WHAT TO DO: Translate this sentence from the NDSolve question below into German: "I am convinced that the solution will help many people."

Output of intermediate results from very long NDSolve computation into sequenced CSV files

Question

There is a problem that I was not able to solve for months, if not years, and I can't postpone it any longer. It is this: I know how to output the result of a computation from NDSolve into a file after NDSolve has finished completely, that is, the integration is completed from tinitial to tfinal. But I need to output at some control points of my choosing between tinitial and tfinal, because computation may run for hours and if smth. happens I will loose everything. If I saved a few intermediate results though, then I can re-start from the last one I saved. Here is the simplified code, which I trimmed to run for < 20 sec. I want to insert the output statements similar to the last Export statement in this code into WhenEvent[..] statement that I already have inside NDSolve (presently, it just outputs the t value reached by the integrator) , to dump the results at t=tinitial+deltat, t=tinitial+2deltat, etc. into the files with names like test1.csv, test2.csv, etc. In this example there would be 2 such files, corresponding to t=10000 and 20000. Please help. I am convinced that the solution will help many people. There is nothing remotely close in the posted questions and answers.

DATASET SECTION:
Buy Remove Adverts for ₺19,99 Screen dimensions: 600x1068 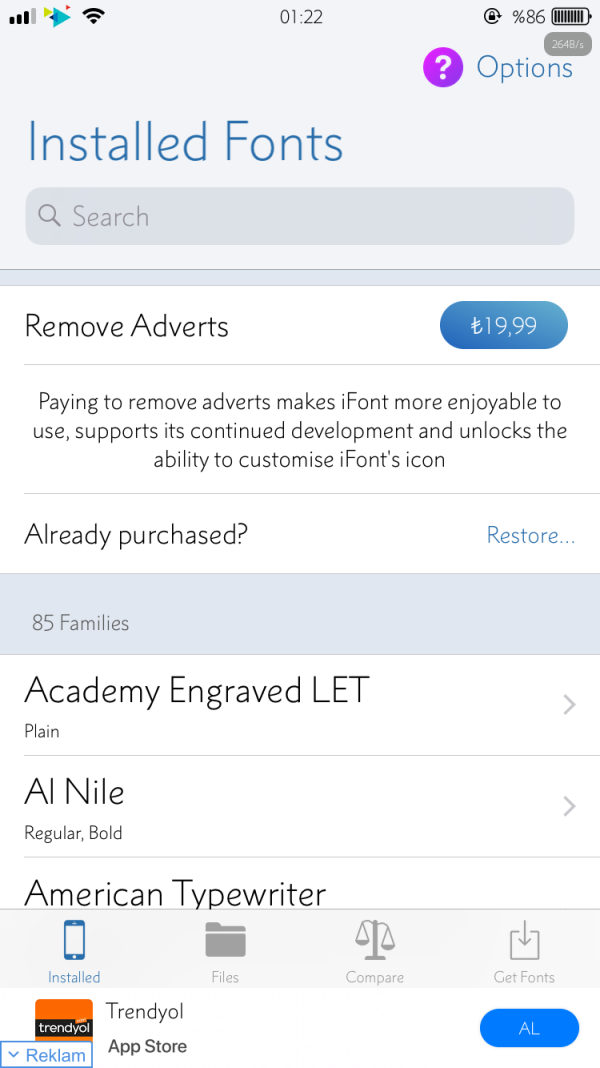(503, 326)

EXERCISE SOLUTION: Ich bin überzeugt, dass die Lösung vielen Menschen helfen wird.